Write a job that counts the frequencies of word first letters in a file. So if there are three words starting with "c" answer would be "c 3"

I have the below code and get the word count but getting the first letter frequency of all the words I don't understand how to do this. If there are three words starting with C in the file I would expect the outcome to be "C 3". I don't need to distinguish between caps so 'a' and 'A' will be the counted the same.
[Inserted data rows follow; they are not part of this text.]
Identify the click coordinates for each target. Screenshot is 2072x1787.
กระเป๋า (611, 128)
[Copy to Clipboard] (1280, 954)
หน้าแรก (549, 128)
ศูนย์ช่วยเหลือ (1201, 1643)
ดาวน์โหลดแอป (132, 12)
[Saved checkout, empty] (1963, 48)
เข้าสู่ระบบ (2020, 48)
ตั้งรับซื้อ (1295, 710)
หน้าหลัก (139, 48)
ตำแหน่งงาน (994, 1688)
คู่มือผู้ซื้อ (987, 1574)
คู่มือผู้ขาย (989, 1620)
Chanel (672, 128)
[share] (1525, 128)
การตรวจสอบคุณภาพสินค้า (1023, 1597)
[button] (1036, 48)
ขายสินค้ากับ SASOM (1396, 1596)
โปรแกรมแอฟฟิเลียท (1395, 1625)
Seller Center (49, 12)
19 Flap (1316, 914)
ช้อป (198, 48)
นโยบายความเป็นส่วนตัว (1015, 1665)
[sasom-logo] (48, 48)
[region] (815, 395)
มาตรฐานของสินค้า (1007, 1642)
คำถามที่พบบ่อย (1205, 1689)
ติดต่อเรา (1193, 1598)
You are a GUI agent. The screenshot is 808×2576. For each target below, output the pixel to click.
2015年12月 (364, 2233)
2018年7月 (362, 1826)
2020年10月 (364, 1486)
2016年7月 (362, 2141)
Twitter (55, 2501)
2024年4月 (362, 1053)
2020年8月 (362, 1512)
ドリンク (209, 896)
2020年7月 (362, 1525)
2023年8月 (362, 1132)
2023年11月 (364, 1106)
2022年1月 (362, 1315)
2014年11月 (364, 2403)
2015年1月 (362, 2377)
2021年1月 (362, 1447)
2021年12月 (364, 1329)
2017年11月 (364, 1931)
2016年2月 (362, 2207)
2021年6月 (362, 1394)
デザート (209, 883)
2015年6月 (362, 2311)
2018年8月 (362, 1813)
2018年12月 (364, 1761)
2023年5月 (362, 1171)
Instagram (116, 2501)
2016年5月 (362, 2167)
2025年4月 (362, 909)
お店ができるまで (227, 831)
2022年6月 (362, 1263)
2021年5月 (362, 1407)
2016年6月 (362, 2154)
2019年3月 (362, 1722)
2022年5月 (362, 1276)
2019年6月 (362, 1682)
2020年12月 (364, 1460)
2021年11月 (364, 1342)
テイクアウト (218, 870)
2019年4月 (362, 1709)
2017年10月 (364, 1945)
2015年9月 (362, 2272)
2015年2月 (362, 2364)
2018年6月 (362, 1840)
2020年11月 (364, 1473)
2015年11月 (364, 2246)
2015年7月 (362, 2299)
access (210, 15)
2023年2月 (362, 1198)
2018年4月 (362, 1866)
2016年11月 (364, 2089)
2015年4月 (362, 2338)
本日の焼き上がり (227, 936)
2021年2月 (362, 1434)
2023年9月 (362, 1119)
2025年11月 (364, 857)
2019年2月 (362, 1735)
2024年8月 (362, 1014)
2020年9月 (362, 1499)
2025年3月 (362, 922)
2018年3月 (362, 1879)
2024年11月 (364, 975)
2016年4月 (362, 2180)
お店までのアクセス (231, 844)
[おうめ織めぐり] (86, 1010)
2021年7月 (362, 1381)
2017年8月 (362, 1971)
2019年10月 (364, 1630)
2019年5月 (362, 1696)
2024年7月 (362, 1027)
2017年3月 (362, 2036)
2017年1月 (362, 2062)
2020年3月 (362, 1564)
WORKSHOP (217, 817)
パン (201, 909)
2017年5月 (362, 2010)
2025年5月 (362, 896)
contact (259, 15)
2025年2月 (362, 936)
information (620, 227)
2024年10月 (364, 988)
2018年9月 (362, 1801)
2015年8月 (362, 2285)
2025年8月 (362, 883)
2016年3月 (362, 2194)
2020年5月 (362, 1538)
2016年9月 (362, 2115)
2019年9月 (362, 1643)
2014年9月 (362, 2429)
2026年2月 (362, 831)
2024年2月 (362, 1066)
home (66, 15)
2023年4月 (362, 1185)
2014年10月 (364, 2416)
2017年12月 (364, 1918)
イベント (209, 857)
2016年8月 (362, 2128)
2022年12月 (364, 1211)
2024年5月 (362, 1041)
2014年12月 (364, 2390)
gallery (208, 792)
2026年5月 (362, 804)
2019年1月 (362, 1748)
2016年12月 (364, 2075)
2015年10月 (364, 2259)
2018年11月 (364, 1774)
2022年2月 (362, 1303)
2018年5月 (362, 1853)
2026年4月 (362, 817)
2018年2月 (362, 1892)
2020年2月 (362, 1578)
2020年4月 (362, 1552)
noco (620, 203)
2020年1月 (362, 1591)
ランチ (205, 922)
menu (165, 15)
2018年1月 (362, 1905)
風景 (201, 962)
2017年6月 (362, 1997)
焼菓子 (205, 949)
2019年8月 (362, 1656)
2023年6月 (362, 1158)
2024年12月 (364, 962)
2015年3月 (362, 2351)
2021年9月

from mrjob.job import MRJob

class Job(MRJob):
    def mapper(self,Key, value):
     
        for char in value.strip().split():
            yield char, 1
    def reducer(self, Key, values):
    
        yield Key, sum(values)
if __name__ == '__main__':
    Job.run()

Solution

You can change the default example on https://pypi.org/project/mrjob/:

"""The classic MapReduce job: count the frequency of words.
"""
from mrjob.job import MRJob
import re

WORD_RE = re.compile(r"[\w']+")


class MRWordFreqCount(MRJob):

    def mapper(self, _, line):
        for word in WORD_RE.findall(line):
            yield (word.lower(), 1)

    def combiner(self, word, counts):
        yield (word, sum(counts))

    def reducer(self, word, counts):
        yield (word, sum(counts))

which accomplishes this for full (lowercased) words into

"""The changed MapReduce job: count the frequency of words
starting with the same (case insensitive) letter."""
from mrjob.job import MRJob
import re

WORD_RE = re.compile(r"[\w']+")    

class MyWordCount(MRJob):

    def mapper(self, _, line):
        for word in WORD_RE.findall(line):
            yield (word[0].lower(), 1)      # use the 1st letter, lowercased

    def combiner(self, word, counts):
        yield (word, sum(counts))

    def reducer(self, word, counts):
        yield (word, sum(counts))


if __name__ == '__main__':
     MyWordCount.run()

save it as my_word_count.py and start it like so:

python my_word_count README.rst > counts.txt

The result is then found in counts.txt